This was a massive opportunity.
And so my husband took money from his own business and gave me a $50,000 check to get me started and ask a couple of things.
One, don't ever put our personal finances, you know, in jeopardy.
So make it work.
And if you run out of money, you're not putting the house, you know, on a lean.
And I would really like to stay married because, you know, I think, you know, probably being a bit wiser than I am, being 66 years older, sort of saw, you know, the possibility of me being really consumed by this business.
And so ask.
You know, it'd be great to stay married through this journey.
And so I always keep this in the back of my mind when he's asking me on a date for Valentine's Day and I have to leave my team for a team dinner to meet him.
You know, those are some of my priorities.
Omer (16:13.920)
Cool.
Okay, great.
So you've got, you've got the check and like this subscription that you were selling this membership.
How long, how long did you keep running with that and at what point did you pivot to kind of what Teal book sort of evolved into has become now?
Stephany Lapierre (16:33.850)
Yeah.
So I mean, it's kind of a fun story, but, well, at the time I don't know if I was, I was thinking it was this much fun.
But so I was selling these memberships and suppliers could put their credit card through the platform and I was giving these teal coins.
And so they would get 10 teal coins worth a hundred dollars.
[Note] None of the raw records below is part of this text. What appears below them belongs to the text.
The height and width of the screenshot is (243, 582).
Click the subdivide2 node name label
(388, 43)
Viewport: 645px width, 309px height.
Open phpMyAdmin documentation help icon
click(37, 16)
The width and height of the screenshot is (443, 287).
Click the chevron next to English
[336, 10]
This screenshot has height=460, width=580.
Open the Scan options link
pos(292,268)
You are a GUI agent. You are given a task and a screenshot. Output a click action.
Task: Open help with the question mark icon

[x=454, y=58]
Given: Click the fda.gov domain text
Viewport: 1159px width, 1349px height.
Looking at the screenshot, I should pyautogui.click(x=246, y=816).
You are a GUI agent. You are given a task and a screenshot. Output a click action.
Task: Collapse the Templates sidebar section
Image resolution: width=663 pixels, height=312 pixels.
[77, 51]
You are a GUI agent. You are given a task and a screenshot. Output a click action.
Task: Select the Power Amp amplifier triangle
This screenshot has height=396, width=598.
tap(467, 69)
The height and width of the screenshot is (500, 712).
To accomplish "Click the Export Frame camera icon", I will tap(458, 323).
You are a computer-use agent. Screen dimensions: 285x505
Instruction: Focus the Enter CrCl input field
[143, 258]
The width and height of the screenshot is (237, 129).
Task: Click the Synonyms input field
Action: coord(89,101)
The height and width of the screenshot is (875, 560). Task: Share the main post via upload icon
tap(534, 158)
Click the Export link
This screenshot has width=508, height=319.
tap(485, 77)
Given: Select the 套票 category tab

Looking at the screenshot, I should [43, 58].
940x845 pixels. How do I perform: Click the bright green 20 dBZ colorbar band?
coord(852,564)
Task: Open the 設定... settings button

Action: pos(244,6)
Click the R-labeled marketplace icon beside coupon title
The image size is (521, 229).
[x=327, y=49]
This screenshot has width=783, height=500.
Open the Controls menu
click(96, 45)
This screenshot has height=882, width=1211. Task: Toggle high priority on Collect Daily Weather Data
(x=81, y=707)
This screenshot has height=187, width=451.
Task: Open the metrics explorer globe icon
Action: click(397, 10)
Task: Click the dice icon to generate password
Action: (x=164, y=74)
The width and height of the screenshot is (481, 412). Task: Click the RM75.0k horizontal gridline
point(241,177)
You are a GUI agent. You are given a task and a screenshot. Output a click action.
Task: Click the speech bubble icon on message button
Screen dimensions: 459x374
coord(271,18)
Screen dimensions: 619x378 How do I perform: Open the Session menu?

And so when they got an opportunity that was fed through the platform because it was more sourcing at the time, they could apply these teal coins anyway.
But one day I landed this big company was a $60 billion market cap, clients with a big, in every way, chief procurement officer.
And he says, I, I like your LinkedIn thing but you know, let me know when you're ready for prime time.
And I was like, what do you mean, what does it mean being ready for prime time?
He says, well, I need, you know, I need 500,000 suppliers, not like hundreds or a thousand suppliers.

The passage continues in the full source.